Tennant was an earnest advocate of technical education, giving his own money liberally to help, and persuading the Turners' Company, of which he was master in 1874, to offer prizes for excellence in their craft. When the Koh-i-Noor diamond was recut, Tennant superintended the work In 1840, he becoming mineralogist to Queen Victoria in 1840, taking over from Sarah Mawe Tennant also had oversight of Miss Burdett-Coutts's collection of minerals.

Tennant was elected a fellow of the Geological Society in 1838, and president of the Geologists' Association (1862–3).

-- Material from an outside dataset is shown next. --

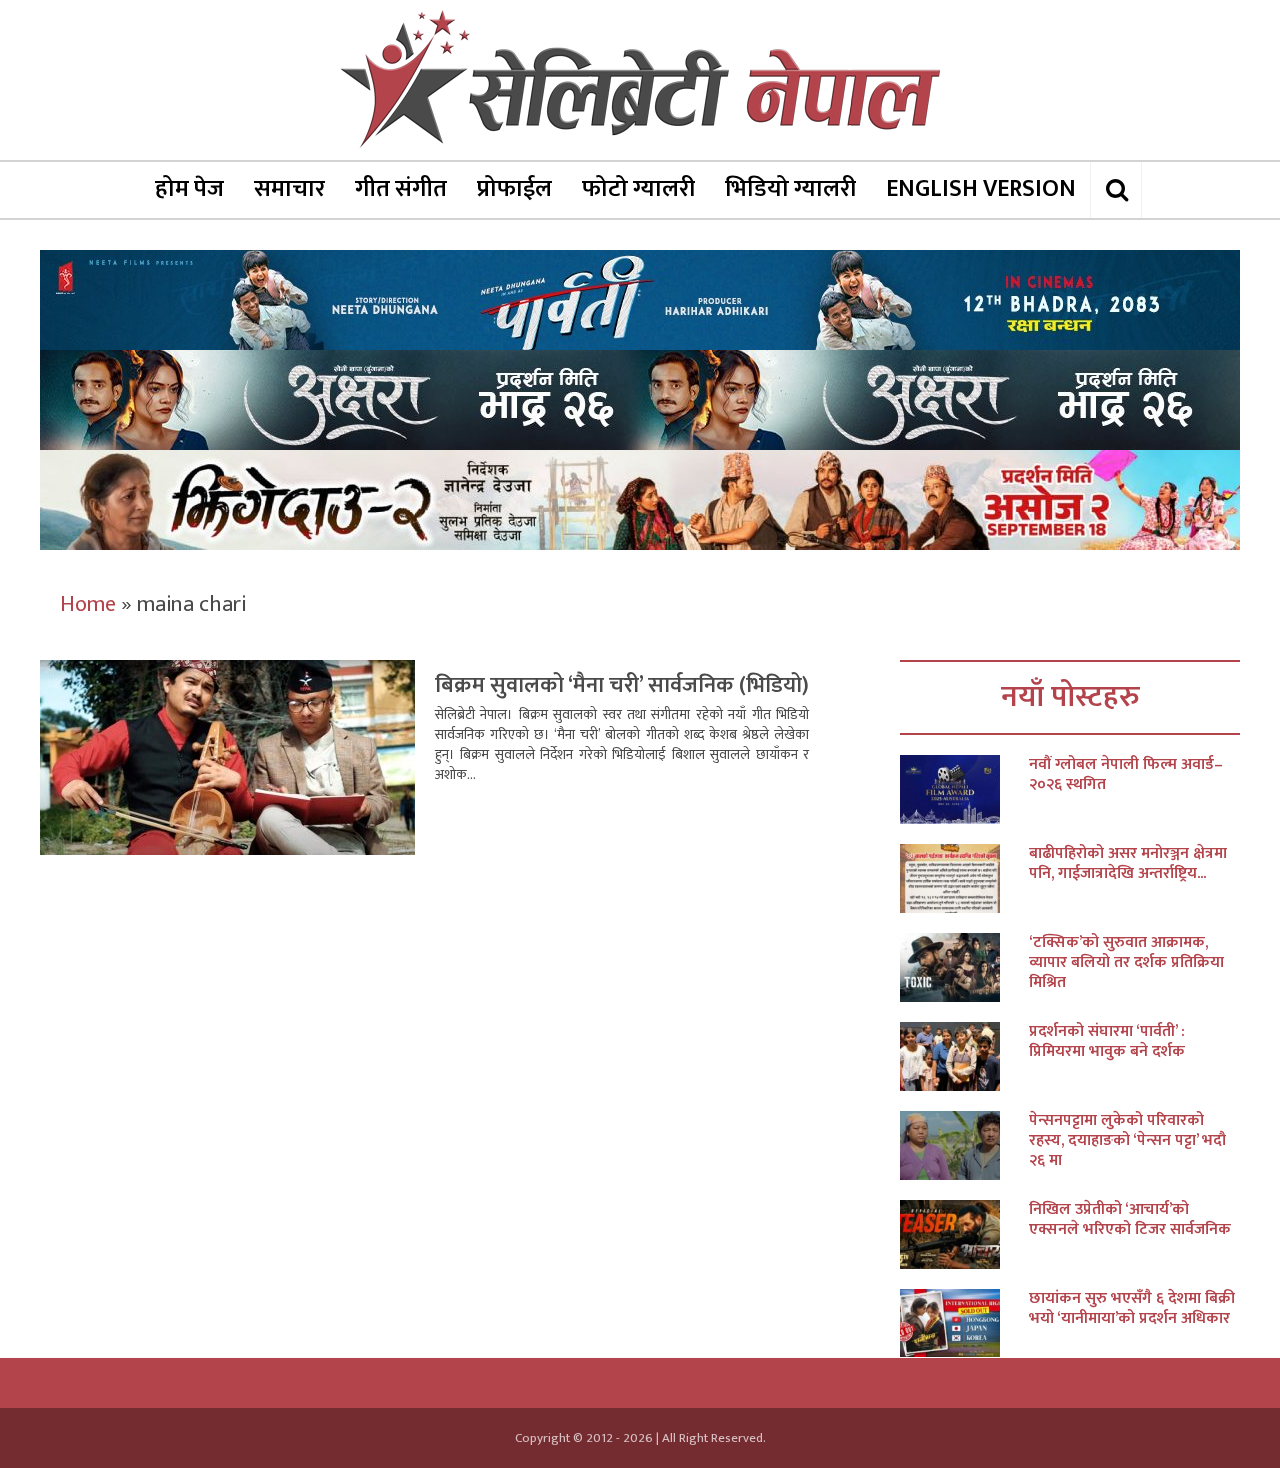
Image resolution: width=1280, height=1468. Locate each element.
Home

Tennant died in London on 23 February 1881. He never married.

A portrait of Tennant, painted by Rogers, was in the collection of Lady Burdett-Coutts. A copy was placed in the Strand vestry in commemoration of his services to the church schools and parish.

==Works==
Tennant wrote the following books or pamphlets:
- List of British Fossils, 1847.
- Gems and Precious Stones, 1852.
- Catalogue of British Fossils in the Author's Collection, 1858.
- Description of the Imperial State Crown, 1858.
- Descriptive Catalogue of Gems, &c., bequeathed to the South Kensington Museum by the Rev. Chauncy Hare Townshend, (1870).
- Descriptive Catalogue of Diamonds in Europe, 1870.

He also, in conjunction with David Thomas Ansted and Walter Mitchell, contributed Geology, Mineralogy, and Crystallography to Orr's Circle of Sciences in 1855. He also produced two or three scientific papers, one on the Koh-i-Noor.